“Maafkan aku!” ucapmu setelah memotong kuku di kesepuluh jariku.
“Maaf? Maaf untuk apa?” tanyaku penasaran.
Diam. Bisu.
Aku mengusap air matamu yang mendadak jatuh. Detik berikutnya aku memelukmu. Aku membelai lembut kepalamu. Selembut angin yang menyapa senja.
“Saat aku pergi nanti, ingatlah aku dalam doamu…”
Laksana sebuah busur anak panah tertancap tajam di dadaku, seperti itulah sakit yang kurasakan ketika mendengarkan ucapanmu.
Semakin erat aku memelukmu. Tak ada satu kata pun yang mampu terucap. Tak ada pertemuan yang abadi, namun perpisahan ini akan sangat menyakitkan.
#####
Tak pernah diriku bosan untuk menemanimu melihat senja di pantai. Bahkan ketika kamu tak kuat berjalan, aku tak pernah mengeluh untuk mendorong kursi rodamu. Agar kita bisa bersama menikmati indahnya ombak yang senantiasa bergemuruh. Segemuruh hati ini yang masih merindukanmu. Rindu yang tak bertepi dan tak bertapi.
Aku masih ingat saat di minggu pertama menjadi kekasihmu. Waktu itu kita masih memakai seragam abu-abu putih. “Dewa, orang-orang itu pada ngapain sih kalau pacaran?” tanyamu dengan polos dan lugu. Tampangku yang ceria berubah drastis menjadi bingung tanpa ekspresi. “Dewa, sayang! Jawab dong! Jangan bengong!” “Hah! Apa ya? Hmmm… Jalan bareng terus shoping bareng, ke Gereja bareng, dan banyak lagi. Termasuk apa yang kita lakukan saat ini, berdua-duaan juga hal yang dilakukan orang yang pacaran. Bagaimana? Sudah puas, sayang?” Kamu menatapku dengan tajam lalu berkata, “Kamu kan sudah pernah pacaran, makanya aku nanya. Dulu kenapa kamu pacaran?” “Yah karena aku suka sama tuh cewek dan kita jadian. Teman-temanku juga gitu,” jawab ku sambil memainkan jemarimu yang lembut. Kamu tertawa kecil mendengar jawabanku. “Iiih… Lucu banget deh.” “Apanya yang lucu?” “Eh, Dewa sayang! Kamu latah ya? Ikut-ikutan sama teman kamu?” “Aku ngga latah tau!” “Oke sekarang… Menurut kamu manfaat pacaran itu apa?” Aku terkesiap. Sebal, kamu waktu itu tak pernah berhenti bertanya. Kamu menunggu jawaban dariku, tapi sampai beberapa menit aku masih belum bisa menjawab. “Ayo… Katanya mau kasih tau?” “Dengar ya!
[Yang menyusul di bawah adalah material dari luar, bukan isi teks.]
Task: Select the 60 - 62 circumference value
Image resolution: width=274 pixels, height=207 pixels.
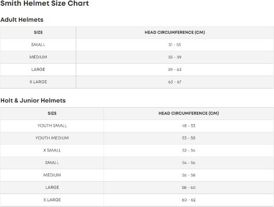Action: [188, 200]
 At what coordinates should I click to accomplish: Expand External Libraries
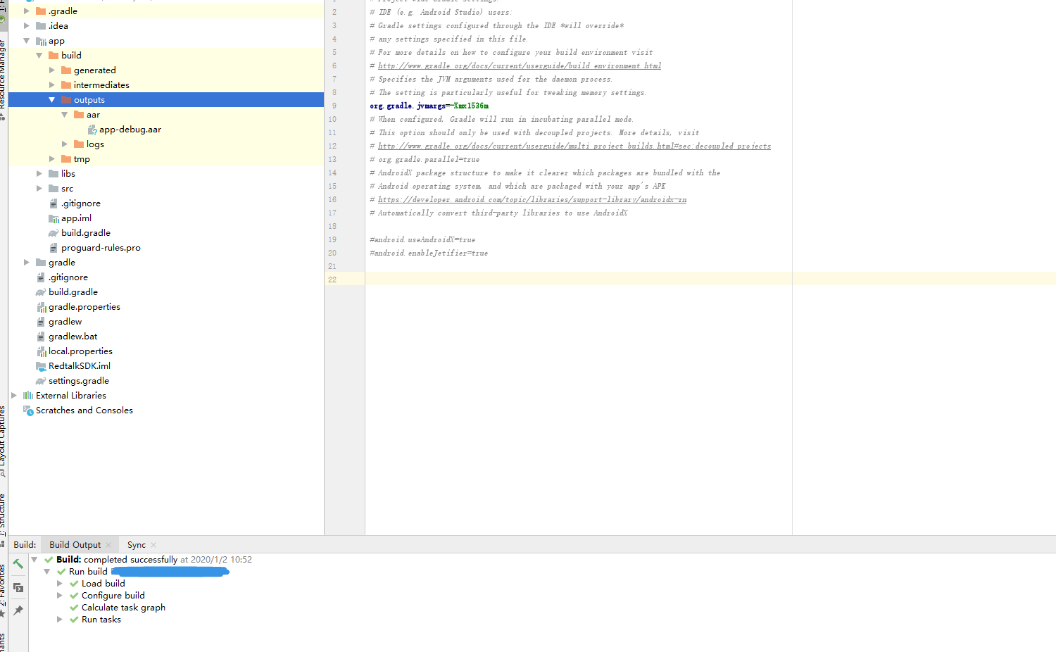(x=13, y=395)
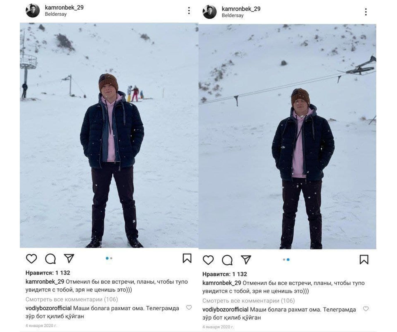Save the right post with bookmark icon
The width and height of the screenshot is (397, 332).
coord(364,260)
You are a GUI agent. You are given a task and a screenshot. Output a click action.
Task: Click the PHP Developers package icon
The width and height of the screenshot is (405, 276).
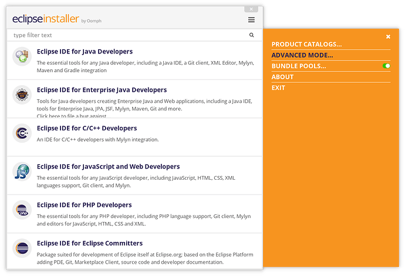click(x=22, y=210)
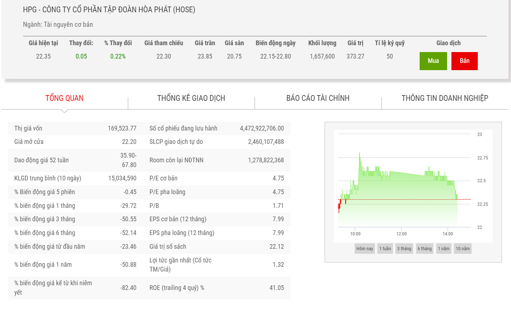Click the ROE (trailing 4 quý) % row
Image resolution: width=511 pixels, height=312 pixels.
(x=217, y=288)
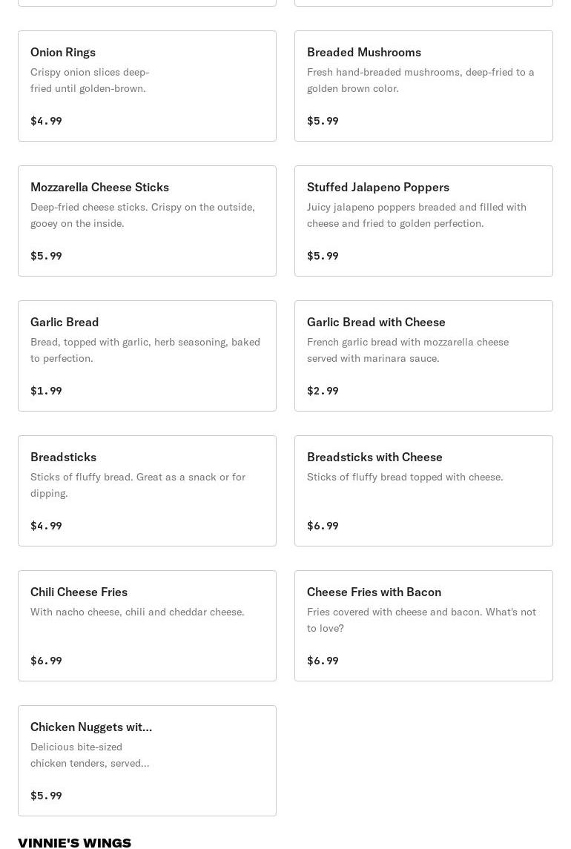The height and width of the screenshot is (849, 571).
Task: Click the $1.99 price under Garlic Bread
Action: pos(46,391)
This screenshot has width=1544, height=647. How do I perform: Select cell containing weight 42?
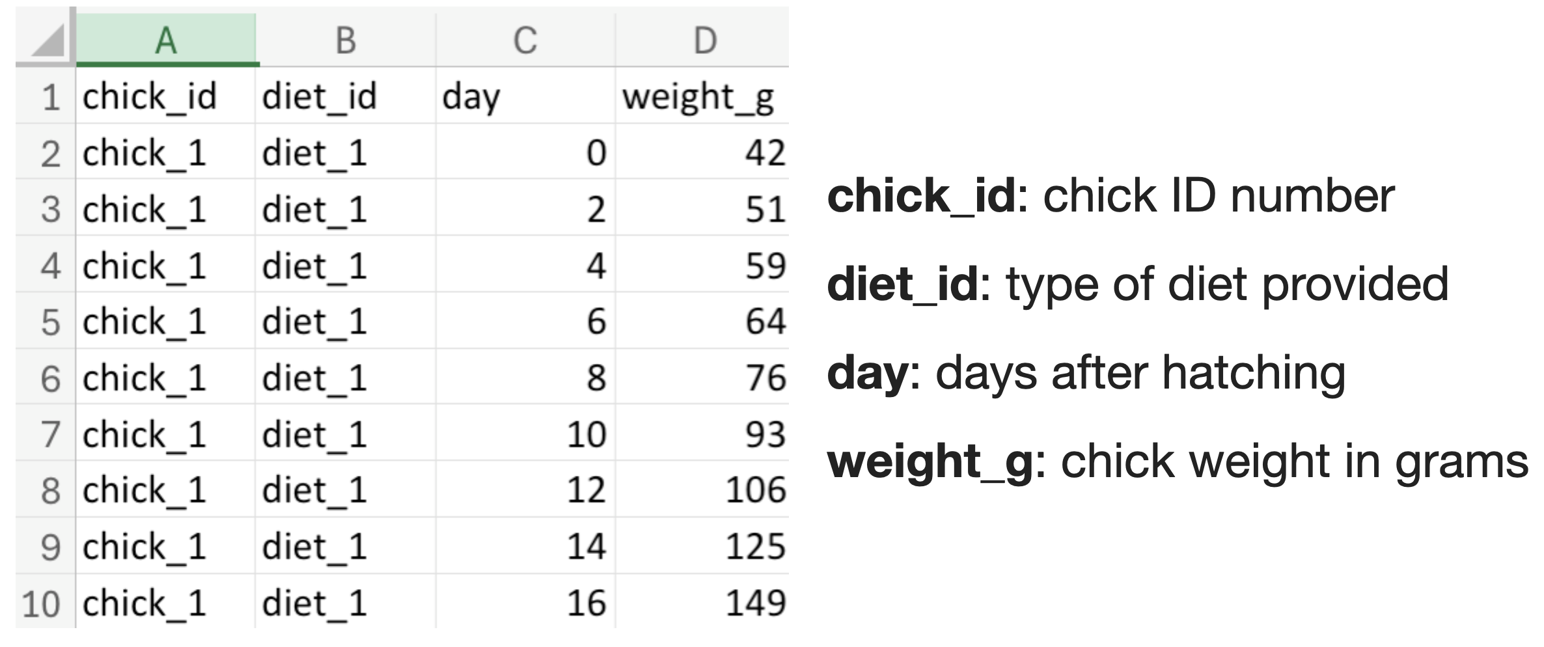click(x=702, y=153)
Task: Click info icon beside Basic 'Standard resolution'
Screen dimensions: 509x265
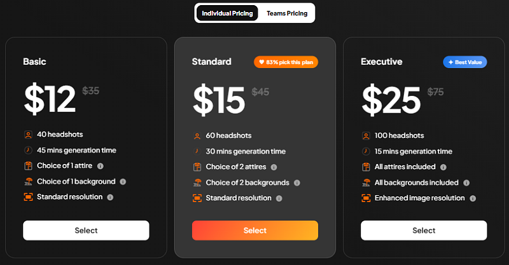Action: (110, 197)
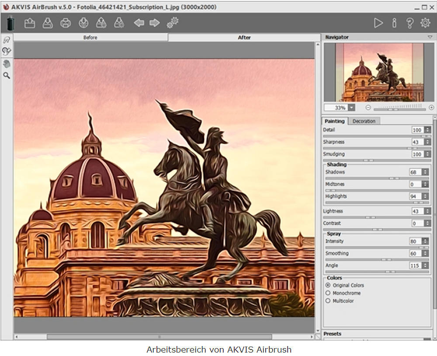Run processing with the play icon
This screenshot has height=356, width=437.
coord(378,23)
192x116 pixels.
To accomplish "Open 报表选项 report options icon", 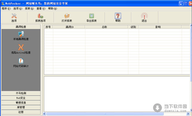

Dengan pacaran nilai kita jadi lebih bagus.”“Kamu yakin nilai kamu naik terus dan makin bagus kalau pacaran?” “Ya ngga juga sih.” “Oke, terus manfaat lainnya?” “Punya teman curhat, ada yang menemani kita kemana-mana dan selalu mengingatkan kita.” “Seorang teman juga bisa melakukan hal itu.” Mulutku spontan jadi manyun. Itu hal lain yang aku suka darimu. Kamu selalu bisa melihat banyak hal dari sudut lain. Membuatku menjadi lebih dewasa dalam berpikir. Bertahun-tahun kita menjalani hubungan tersebut tak ada jenuh dan ragu sedikitpun.
#####
“Kamu layak untuk mendapatkan wanita yang lebih baik dariku…”
Aku terdiam. Aku menggengam kedua tanganmu yang dingin. Aku menatap indahnya matamu diantara sinar rembulan. “Tak ada wanita lain yang mampu mencintaiku seperti caramu. Banyak wanita telah berbuat baik, tetapi kamu melebihi mereka semua.” “Tapi…” “Aku akan setia hingga maut memisahkan kita. Percayalah, hatiku telah memilih dirimu.” Ucapku memotong katamu untuk meyakinkan dirimu. Kamu mencium bunga mawar yang aku berikan. Bunga kesukaanmu. “Ayo dong… Pianonya jangan dianggurin.” “Gaby, kamu mau lagu apa?” “Ombak rindu.” Aku menatapmu sejenak. Tanpa berpikir panjang, aku mulai memainkan piano yang ada didepanku. Kepalamu bersandar dibahuku. Pelan dan lembut suaramu mengikuti nada yang ada.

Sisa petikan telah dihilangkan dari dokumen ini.